• **Work to be completed**
If anything in the data looks odd, keep it anyway and write the whole listing out unchanged.

______________________________

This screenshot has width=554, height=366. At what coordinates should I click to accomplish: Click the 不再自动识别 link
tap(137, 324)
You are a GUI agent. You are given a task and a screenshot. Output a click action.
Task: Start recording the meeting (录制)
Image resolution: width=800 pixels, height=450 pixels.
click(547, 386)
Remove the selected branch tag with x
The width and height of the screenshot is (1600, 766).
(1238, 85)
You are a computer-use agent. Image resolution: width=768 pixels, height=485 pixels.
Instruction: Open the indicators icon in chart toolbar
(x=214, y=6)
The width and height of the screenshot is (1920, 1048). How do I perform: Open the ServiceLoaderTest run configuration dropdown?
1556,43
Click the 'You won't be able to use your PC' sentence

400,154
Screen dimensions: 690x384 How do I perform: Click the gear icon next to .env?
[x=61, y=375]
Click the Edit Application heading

______________________________

• **Answer for the task**
This screenshot has width=554, height=366. At what coordinates should I click to accomplish: Click the 不再自动识别 link
tap(137, 324)
You are a GUI agent. You are given a task and a screenshot. Output a click action.
Task: Start recording the meeting (录制)
Image resolution: width=800 pixels, height=450 pixels.
click(547, 386)
Remove the selected branch tag with x
The width and height of the screenshot is (1600, 766).
(1238, 85)
You are a computer-use agent. Image resolution: width=768 pixels, height=485 pixels.
Instruction: Open the indicators icon in chart toolbar
(x=214, y=6)
The width and height of the screenshot is (1920, 1048). How do I perform: Open the ServiceLoaderTest run configuration dropdown?
1556,43
Click the 'You won't be able to use your PC' sentence

400,154
Screen dimensions: 690x384 How do I perform: Click the gear icon next to .env?
[x=61, y=375]
Click the Edit Application heading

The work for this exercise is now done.